Population: 123,714 people; population density 56,763 people per square mile (city-wide: 26,798 people per square mile; borough-wide: 34,917 people per square mile)
Adjacent Neighborhoods: Greenpoint, Bushwick, Bedford-Stuyvesant, Clinton Hill, Navy Yard, Ridgewood (Queens)
Public Transit: L (Bedford Ave./Lorimer St./Graham Ave./Grand St./Montrose Ave./Morgan Ave.), J/M (Marcy Ave./Hewes St./Lorimer St./Flushing Ave.), Z (Marcy Ave.), G (Flushing Ave./Broadway/Metropolitan-Lorimer), East River Ferry to Wall St. or Midtown Manhattan.

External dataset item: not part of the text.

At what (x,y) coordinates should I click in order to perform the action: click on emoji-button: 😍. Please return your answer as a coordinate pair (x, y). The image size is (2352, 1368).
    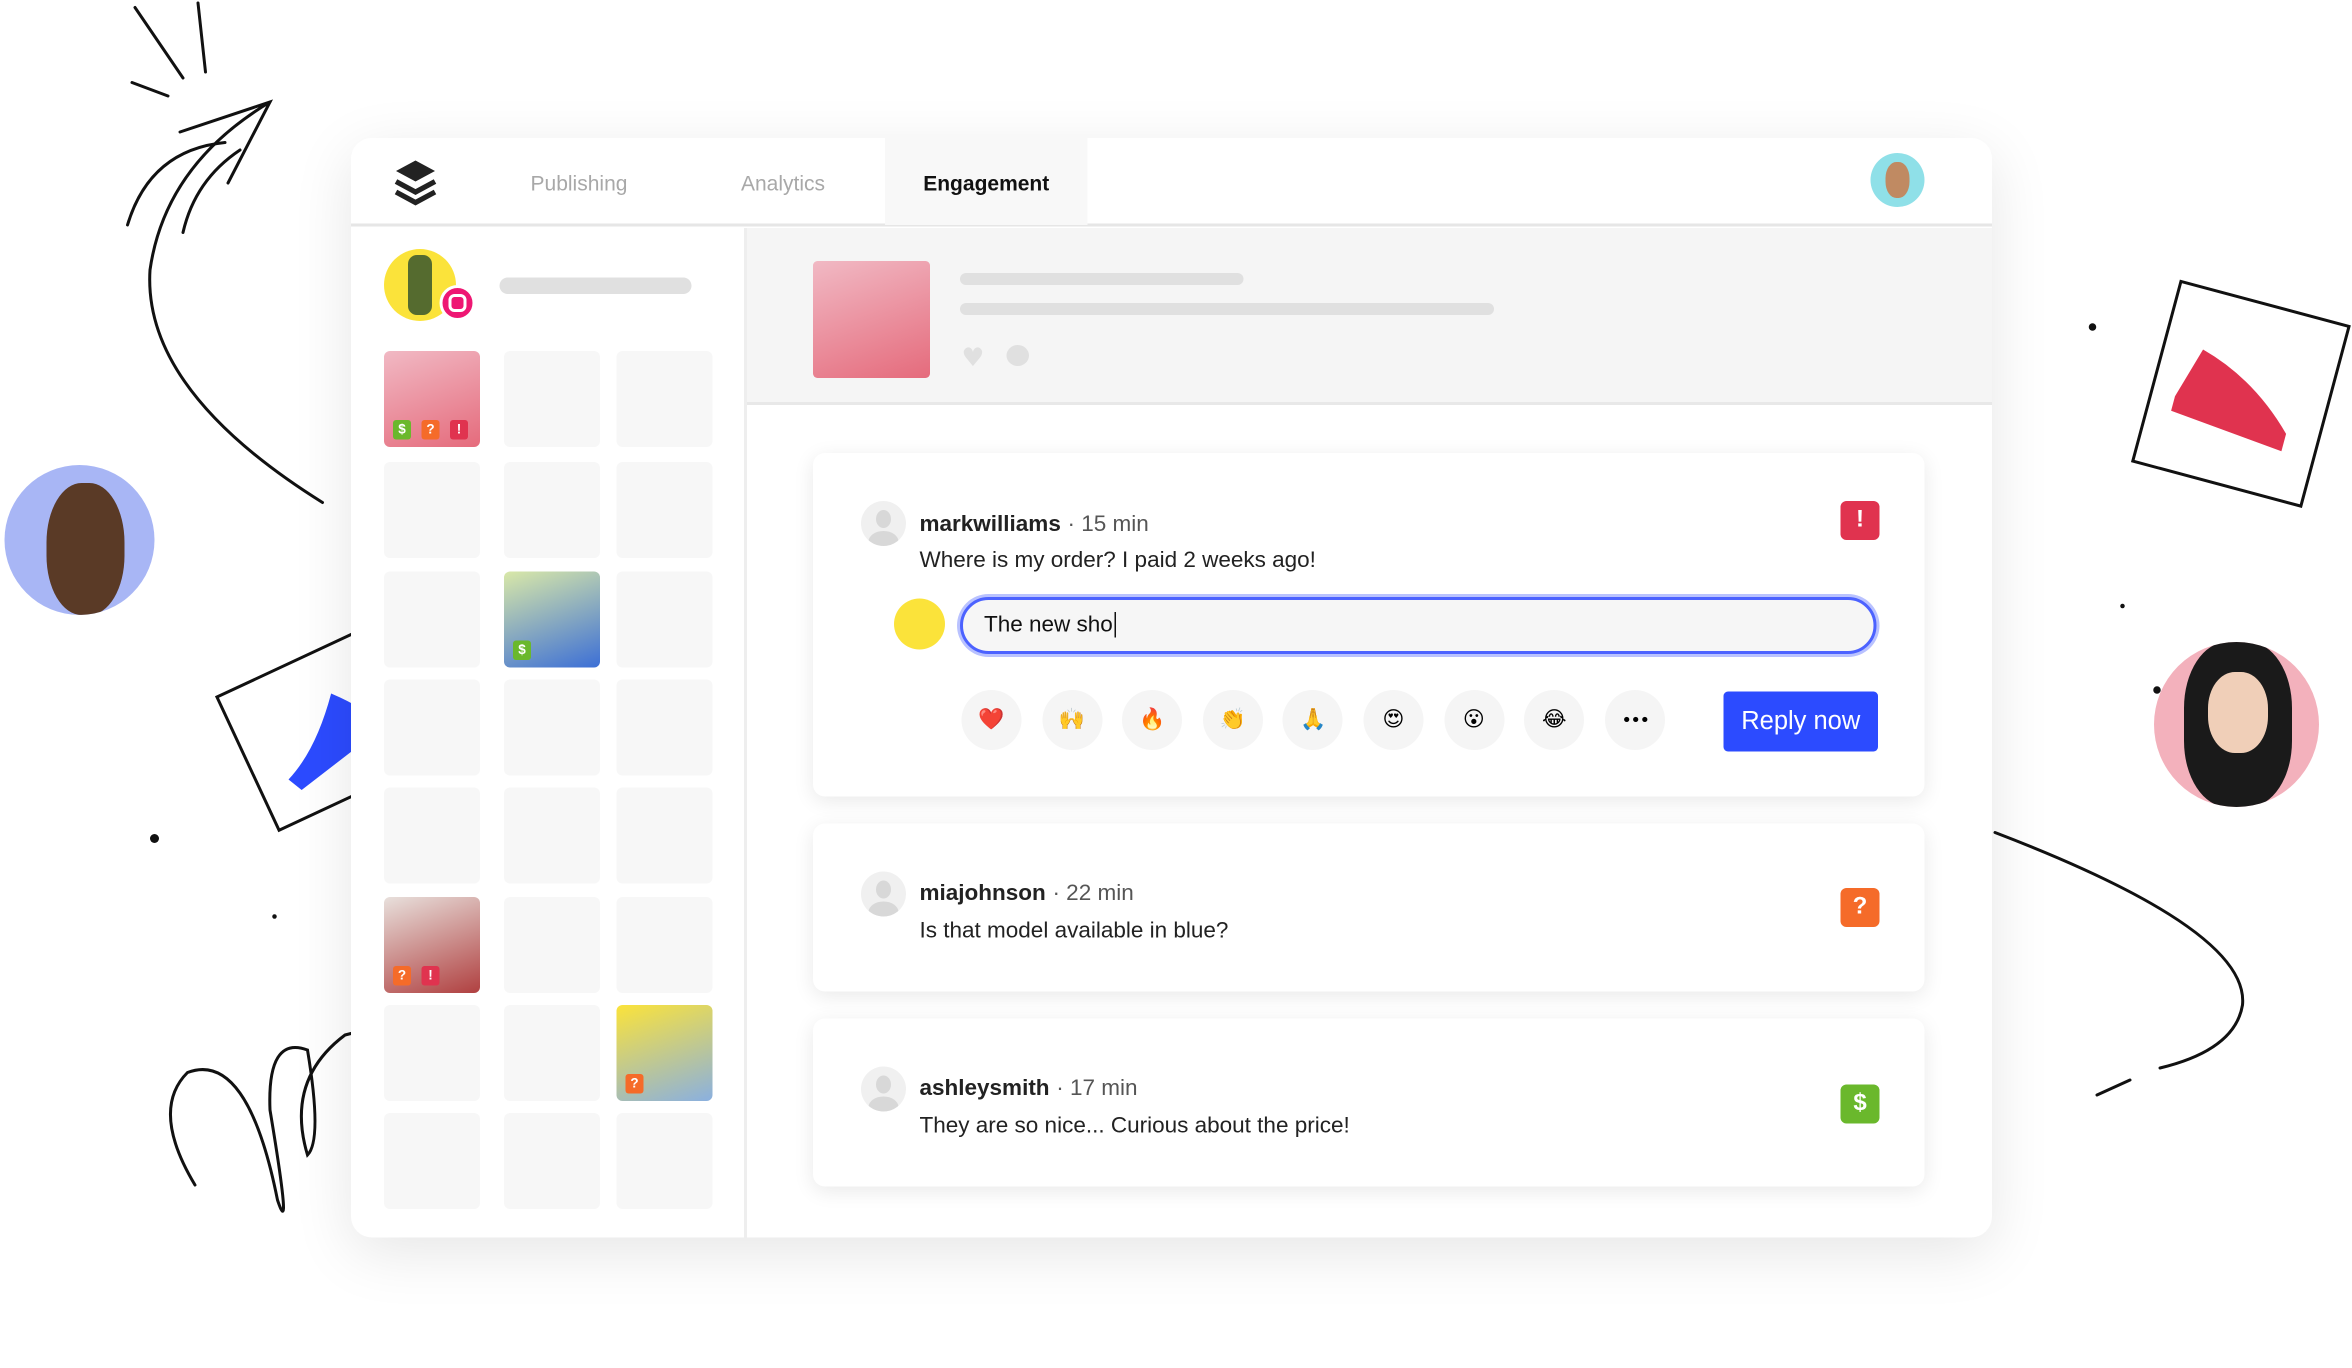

What’s Here?: Williamsburg is a rapidly-growing neighborhood known for a large population of young artists, indie rockers, hipsters, and a diverse number of historically ethnic communities. With a thriving music scene, boutique shops, art galleries, and a recent explosion of trendy restaurants and bars, you can take advantage of some of the best the city has to offer without even crossing the river to Manhattan.
The Knitting Factory (relocated from Manhattan) offers concerts every night of the week. Check out free tours and samples of craft beer at the Brooklyn Brewery. The City Reliquary Museum features quirky exhibits on the history of burlesque in New York City as well as an old subway turnstile and vintage postcards. Top restaurants include Gwynnett St., St. Anselm, world-famous Peter Luger steak house, and quirky sandwich shop Saltie.
Flat or Tall?: Historically, Williamsburg featured row homes and mostly single-family housing. However, since rezoning in 2005, the neighborhood has begun to expand into the sky, with a growing number of high-rises along the waterfront with more to come.
History: Williamsburg has had a long history as a home for Manhattanites seeking a less-expensive refuge across the river. Post-WWII, it became home to a large number of Hassidic Jews as well as Hispanic immigrants from Puerto Rico and the Dominican Republic. As industry declined in the 1970s, the neighborhood grew poorer and crime increased. However, over the past generation, young people led by artists and musicians have restored the community and turned it into a safe, upscale destination neighborhood.
Activities: On Saturdays, you can explore Smorgasburg, a popular waterfront food festival featuring dozens of local packaged and prepared food and beverages from all around the city. McCarren Park screens movies during the summer, and East River State Park offers terrific views of Manhattan.
Check it out: The Brooklyn Film Festival brings indie releases to Williamsburg every spring, and WILLiFEST provides movies, music and more to the neighborhood each September. The Brooklyn Flea brings over 100 vendors of handmade and vintage goods to the area each weekend from spring through fall.